The reality of SIs GSM
The just published report of the UK Governance Project Commission
www.ukgovernanceproject.co.uk/test-page-1/
R.8.1. There are deep and long-standing concerns about the excessive use of secondary legislation and the inability of Parliament to scrutinise it effectively.
R.8.2. Secondary (or delegated, or subordinate) legislation is law made under powers conferred by Act of Parliament – i.e. by primary legislation or statute, which, of course, has to be considered and formally enacted by Parliament.
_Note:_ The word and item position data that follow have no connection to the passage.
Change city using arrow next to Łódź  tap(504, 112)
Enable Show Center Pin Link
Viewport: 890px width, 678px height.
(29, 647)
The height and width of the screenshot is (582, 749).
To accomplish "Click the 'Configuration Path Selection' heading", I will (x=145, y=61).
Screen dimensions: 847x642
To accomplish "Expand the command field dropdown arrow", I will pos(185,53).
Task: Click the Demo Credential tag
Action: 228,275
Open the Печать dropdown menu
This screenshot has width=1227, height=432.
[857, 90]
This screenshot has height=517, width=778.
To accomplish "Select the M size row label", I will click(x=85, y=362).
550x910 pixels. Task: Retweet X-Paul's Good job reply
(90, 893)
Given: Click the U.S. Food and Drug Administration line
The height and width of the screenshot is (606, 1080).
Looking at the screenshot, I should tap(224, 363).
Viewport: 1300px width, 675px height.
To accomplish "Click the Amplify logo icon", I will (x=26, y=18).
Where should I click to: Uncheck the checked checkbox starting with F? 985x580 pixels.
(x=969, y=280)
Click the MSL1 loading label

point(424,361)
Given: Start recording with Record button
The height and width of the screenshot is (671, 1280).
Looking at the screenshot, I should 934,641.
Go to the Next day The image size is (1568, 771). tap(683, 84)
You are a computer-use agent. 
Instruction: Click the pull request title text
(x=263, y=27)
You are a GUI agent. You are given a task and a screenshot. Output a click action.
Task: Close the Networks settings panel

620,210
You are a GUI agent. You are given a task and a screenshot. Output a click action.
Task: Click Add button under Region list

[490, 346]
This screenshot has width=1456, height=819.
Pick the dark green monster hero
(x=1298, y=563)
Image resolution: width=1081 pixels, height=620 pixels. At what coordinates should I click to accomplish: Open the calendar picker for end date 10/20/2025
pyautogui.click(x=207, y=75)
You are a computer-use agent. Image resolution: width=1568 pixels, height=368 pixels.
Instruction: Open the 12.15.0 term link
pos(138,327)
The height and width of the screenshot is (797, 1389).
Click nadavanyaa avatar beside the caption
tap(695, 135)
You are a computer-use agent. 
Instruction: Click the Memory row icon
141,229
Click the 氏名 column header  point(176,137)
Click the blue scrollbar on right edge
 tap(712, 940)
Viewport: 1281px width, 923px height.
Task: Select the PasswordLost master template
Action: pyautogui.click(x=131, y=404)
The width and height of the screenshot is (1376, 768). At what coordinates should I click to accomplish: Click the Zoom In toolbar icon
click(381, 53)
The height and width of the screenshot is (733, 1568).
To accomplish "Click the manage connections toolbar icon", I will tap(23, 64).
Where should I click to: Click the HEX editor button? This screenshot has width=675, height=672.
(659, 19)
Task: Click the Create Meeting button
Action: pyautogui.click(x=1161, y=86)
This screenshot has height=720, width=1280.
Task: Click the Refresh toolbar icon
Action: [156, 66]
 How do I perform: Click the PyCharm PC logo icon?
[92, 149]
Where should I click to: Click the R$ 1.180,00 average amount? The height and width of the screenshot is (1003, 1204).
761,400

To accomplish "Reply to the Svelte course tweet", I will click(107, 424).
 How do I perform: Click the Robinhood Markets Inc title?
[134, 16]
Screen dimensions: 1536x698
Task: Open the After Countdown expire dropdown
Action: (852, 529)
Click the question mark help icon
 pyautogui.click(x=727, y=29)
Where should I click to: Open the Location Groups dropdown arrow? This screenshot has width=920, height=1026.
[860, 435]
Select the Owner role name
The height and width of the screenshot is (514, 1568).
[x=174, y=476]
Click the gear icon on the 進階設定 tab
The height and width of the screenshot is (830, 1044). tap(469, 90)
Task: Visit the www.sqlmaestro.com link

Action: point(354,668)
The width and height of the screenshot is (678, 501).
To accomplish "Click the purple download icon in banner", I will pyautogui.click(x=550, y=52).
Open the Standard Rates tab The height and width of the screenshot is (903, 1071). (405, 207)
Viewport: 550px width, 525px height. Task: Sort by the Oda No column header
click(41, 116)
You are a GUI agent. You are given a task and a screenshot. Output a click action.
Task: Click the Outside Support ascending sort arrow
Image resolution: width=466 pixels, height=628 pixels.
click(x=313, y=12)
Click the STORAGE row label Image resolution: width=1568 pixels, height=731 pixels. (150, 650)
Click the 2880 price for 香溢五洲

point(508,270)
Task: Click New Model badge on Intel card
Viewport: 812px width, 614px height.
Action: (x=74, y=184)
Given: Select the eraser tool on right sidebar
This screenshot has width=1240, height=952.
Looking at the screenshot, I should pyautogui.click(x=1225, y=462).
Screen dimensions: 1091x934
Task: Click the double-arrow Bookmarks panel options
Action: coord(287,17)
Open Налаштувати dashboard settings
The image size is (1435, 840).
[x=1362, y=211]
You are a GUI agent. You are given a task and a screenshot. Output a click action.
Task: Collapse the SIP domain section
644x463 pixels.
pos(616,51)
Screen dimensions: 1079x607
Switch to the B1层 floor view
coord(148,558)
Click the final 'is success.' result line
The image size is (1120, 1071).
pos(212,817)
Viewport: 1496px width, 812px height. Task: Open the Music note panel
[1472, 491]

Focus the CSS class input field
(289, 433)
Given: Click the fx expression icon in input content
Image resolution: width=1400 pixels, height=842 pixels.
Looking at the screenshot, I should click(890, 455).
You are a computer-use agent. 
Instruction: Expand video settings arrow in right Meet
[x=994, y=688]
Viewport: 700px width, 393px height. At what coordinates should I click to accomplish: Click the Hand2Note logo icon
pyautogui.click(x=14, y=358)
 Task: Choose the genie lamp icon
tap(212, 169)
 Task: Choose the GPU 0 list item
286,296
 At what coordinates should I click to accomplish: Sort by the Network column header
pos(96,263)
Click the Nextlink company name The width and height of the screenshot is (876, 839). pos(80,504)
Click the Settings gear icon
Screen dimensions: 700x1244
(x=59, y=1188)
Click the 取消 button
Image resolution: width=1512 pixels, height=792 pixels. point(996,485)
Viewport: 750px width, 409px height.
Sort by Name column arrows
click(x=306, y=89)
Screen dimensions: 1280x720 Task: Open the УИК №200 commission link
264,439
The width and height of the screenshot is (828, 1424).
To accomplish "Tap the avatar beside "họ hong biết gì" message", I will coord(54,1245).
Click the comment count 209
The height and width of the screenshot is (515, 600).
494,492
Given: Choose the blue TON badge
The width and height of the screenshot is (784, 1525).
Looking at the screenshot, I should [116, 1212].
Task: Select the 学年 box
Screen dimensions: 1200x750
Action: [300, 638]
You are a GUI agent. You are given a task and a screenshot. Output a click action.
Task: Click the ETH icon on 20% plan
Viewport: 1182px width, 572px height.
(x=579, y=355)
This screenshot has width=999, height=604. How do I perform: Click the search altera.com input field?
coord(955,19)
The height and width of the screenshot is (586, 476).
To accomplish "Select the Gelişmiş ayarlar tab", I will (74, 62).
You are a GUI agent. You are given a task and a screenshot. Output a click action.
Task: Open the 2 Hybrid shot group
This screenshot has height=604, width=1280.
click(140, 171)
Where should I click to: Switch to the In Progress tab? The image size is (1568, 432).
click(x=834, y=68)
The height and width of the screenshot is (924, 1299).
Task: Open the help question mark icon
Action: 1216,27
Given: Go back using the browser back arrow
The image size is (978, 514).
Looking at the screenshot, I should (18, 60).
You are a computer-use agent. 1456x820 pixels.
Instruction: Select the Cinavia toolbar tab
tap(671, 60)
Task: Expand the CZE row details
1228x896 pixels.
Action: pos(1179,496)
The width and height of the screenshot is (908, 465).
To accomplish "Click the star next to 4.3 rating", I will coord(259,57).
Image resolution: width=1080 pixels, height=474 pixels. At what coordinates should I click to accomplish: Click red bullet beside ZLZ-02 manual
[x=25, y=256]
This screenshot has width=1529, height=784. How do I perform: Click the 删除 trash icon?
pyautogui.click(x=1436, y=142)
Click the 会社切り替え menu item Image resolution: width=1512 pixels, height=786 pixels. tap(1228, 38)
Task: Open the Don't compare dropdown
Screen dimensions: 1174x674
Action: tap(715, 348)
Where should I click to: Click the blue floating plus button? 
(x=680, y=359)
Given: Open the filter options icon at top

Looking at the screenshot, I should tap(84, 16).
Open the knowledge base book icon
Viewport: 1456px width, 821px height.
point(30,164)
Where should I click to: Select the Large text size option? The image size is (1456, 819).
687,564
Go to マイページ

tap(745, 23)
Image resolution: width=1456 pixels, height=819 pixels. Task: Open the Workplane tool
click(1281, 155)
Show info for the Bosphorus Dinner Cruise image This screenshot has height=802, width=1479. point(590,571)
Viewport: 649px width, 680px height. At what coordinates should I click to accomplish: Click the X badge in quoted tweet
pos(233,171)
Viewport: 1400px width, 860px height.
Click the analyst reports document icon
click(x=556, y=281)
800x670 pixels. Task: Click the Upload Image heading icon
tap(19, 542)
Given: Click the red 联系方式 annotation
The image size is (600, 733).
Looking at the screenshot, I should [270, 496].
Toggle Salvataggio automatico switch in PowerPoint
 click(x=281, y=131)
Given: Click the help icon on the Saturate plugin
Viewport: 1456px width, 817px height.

Secondary legislation typically consists of regulations made by Ministers in the form of a statutory instrument (SI), and, as explained below, such legislation, although it normally has to be “laid before” Parliament, hardly ever has any Parliamentary scrutiny or any Parliamentary input.
R.8.3. Secondary legislation generally comes in two forms. ^The great majority are Negative SIs, which are only (and therefore very, very rarely) considered by Parliament if an MP or Peer objects to them.
Affirmative SIs require a Parliamentary vote to become law, but such a vote is almost always a formality.
R.8.4. Secondary legislation is an appropriate, indeed indispensable, form of law-making – for example to make detailed or technical provision where the use of primary legislation would not be a proportionate use of Parliamentary time; or to enable the law to be updated periodically (and uncontroversially) without needing a new Act each time
R.8.5. However, secondary legislation has progressively come to be used much more extensively and inappropriately. For instance, it is now frequently used to make substantive policy provision, to create and extend criminal offences, to create or extend the powers of public bodies, and to affect the rights of individual citizens.
R.8.6. The most egregious forms of inappropriate use of secondary legislation are the increasing use of:
a. “skeleton” Bills, which do little more than set out a number of policy topics, leaving almost all of the substance to be implemented by Ministers in secondary legislation; and
b. “Henry VIII powers”, which are powers for Ministers to amend primary legislation by secondary legislation.
R.8.7. Secondary legislation (typically between 1,500 and 3,000 SIs a year) receives little or no scrutiny by parliament. The great majority of SIs (including almost all those subject to the “negative” procedure) are not debated in parliament at all. SIs are almost never rejected by Parliament. (Only 17 out of 160,000 have been rejected in the last 65 years and 5 in the last 25 years, and the last time an affirmative SI was rejected was in 1978) Parliamentary committees (the Joint Committee on Statutory Instruments, and the House of Lords Secondary Legislation Scrutiny Committee) examine some of the technical aspects of SIs (e.g. drafting and use of powers), but there is almost no consideration of their policy content.
R.8.8. This is by no means simply a technical legal problem. It means that large numbers of important laws are made without any meaningful consideration whatever by MPs or Peers, which has major implications both for the quality of the law and the democratic legitimacy of the law. And the problem is getting worse as the SI process is being increasingly used as a means of inappropriately enacting substantive legislation, rather than for administrative purposes, which is what it should be used for.
www.ukgovernanceproject.co.uk/wp-content/uploads/2024/02/Governance-Project-Final-Report-31.1.24.pdf
There is nothing here that I didn't already know about.
It's an interesting report which addresses many points about UK governance which have raised concerns over the past few years. Well worth spending some time to read.